### Record set
- Opening Delimiter -

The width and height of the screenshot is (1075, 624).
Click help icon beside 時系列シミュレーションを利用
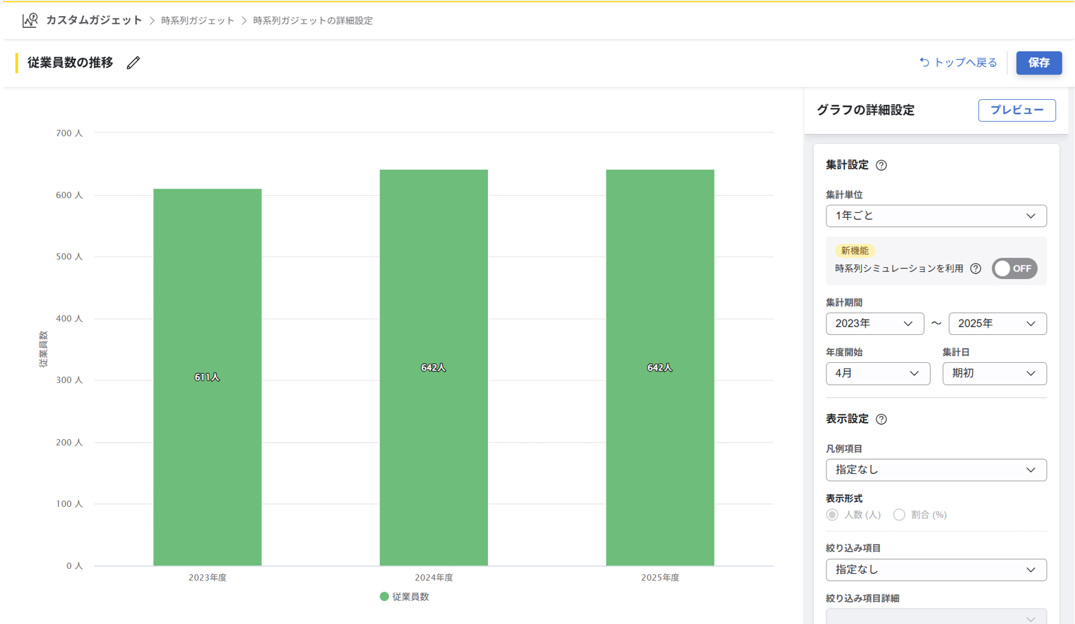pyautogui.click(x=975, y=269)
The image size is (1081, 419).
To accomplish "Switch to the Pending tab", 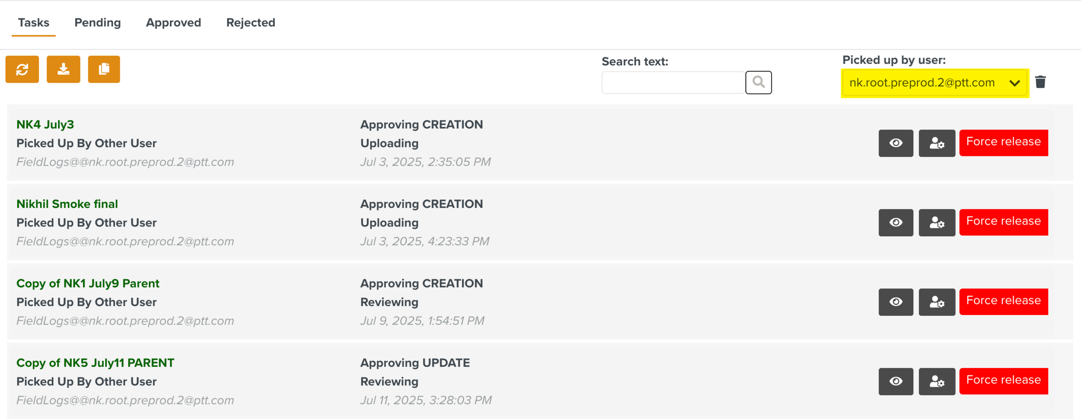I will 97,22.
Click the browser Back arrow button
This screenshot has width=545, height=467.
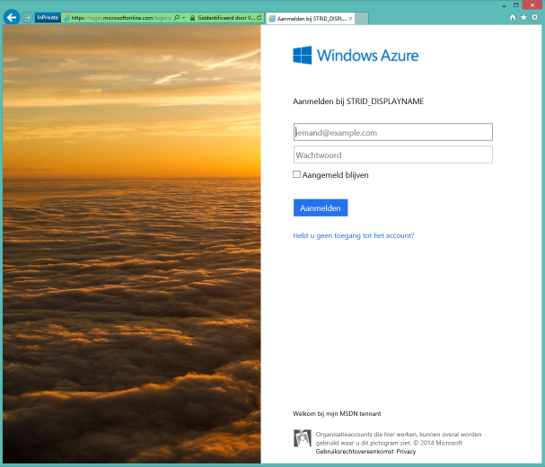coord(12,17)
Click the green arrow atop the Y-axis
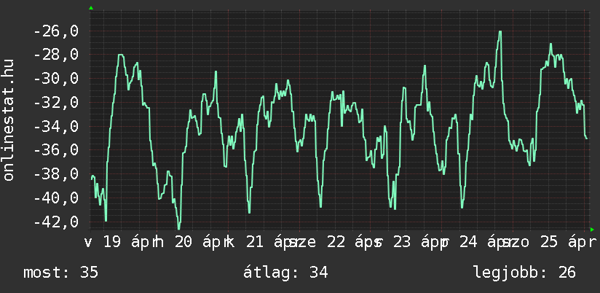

- Closing Delimiter -

From the line containing "This screenshot has width=545, height=467." through the last line of the records above, reproduce every line exactly, leaving out the pictures.

### Problem solution
This screenshot has width=545, height=467.
coord(12,17)
Click the green arrow atop the Y-axis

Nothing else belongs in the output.